Friday, February 11, 2011

The many languages of English.

I had a pretty heated discussion with a client the other day. It was an extremely frustrating experience, and one that almost cost me a good business relationship. At no point could either of us answer the other's questions, and when he dropped the "You're not listening to what I'm saying" bomb, I was floored - I had been thinking the exact same thing!

We both left the conversation angry, depleted and nowhere even close to having an understanding about the other side's argument.

It took a while of reflection to figure out what had happened. Even though were we both speaking English fluently, we were speaking different languages! The client was a project manager and wanted to talk in terms of milestones and scope, whereas I was wearing my bookkeeper hat and wanted to talk in terms of source documents and invoices.

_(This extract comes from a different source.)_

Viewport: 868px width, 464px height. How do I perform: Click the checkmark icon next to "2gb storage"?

Since neither of us were willing to bridge that disciplinary gap, it created a barrier between our communication. We were talking about the exact same thing, but without a common language we just ended up butting heads without finding a solution to the problem at hand.

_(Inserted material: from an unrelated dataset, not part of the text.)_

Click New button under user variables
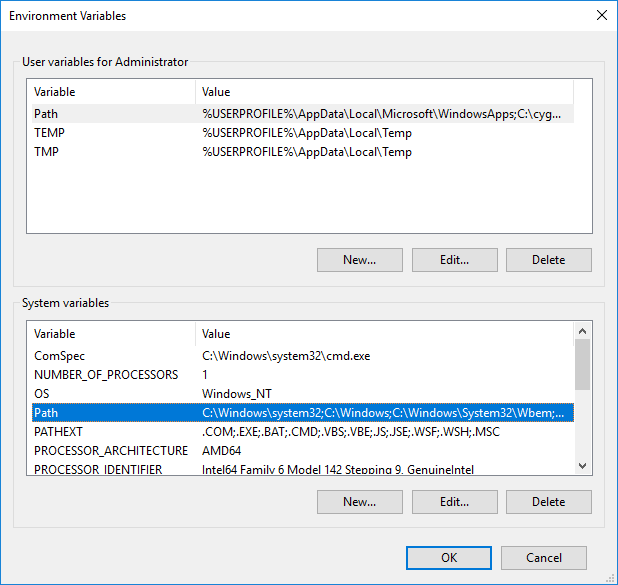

It is vitally important to know who you are talking to, and know how to communicate with that person. I was only recently introduced to the concept of code-switching, but until the other day I didn't have a practical application for it - I'd only previously seen it refer to either multi-lingual conversationists or bridging the gap of talking and texting between kids. But it is more than that. To be a successful communicator, you need to know that what you say makes sense to the person listening. Communication isn't about talking, it's about making sense to the person listening.

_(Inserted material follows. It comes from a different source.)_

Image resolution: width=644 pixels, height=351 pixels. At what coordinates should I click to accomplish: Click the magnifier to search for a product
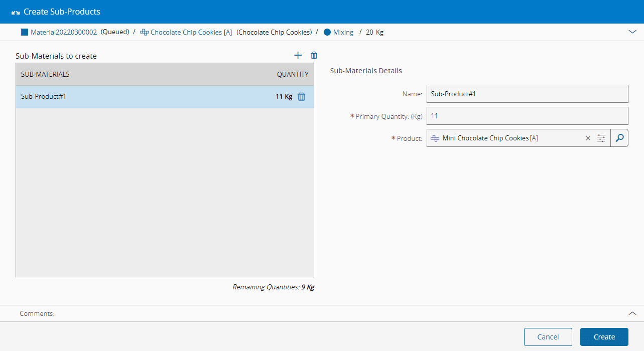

Many of us work in cross-disciplinary workplaces, even multiple workplaces. This is a minefield of social cliques and dialects! How often do you actively change your communication to suit the people you are around on a daily basis?

I'm learning to communicate with the programmers at RocketHands. I know now that I can't just take off about 'shareholder drawings' and 'targeted demographic marketing' without giving examples.
I talk with my band mates differently than I do with my bookkeepers. I certainly don't knuckle-bump my co-workers and give a "'Sup!" to my office manager.
And now I know that there isn't a single client language. They all work in different industries, come from different circumstances. They don't all know about bank reconciliations, the same as some audiences don't care about pentatonics and many gamers don't give a flip about monomyth narratives.

I did call that client back. I put on my project developer hat and talked in a language similar enough that I could start to breach some bookkeeping concepts. As a result we now have a dialogue and process that isn't usual for bookkeeping, but one that can develop into a solid understanding of both businesses.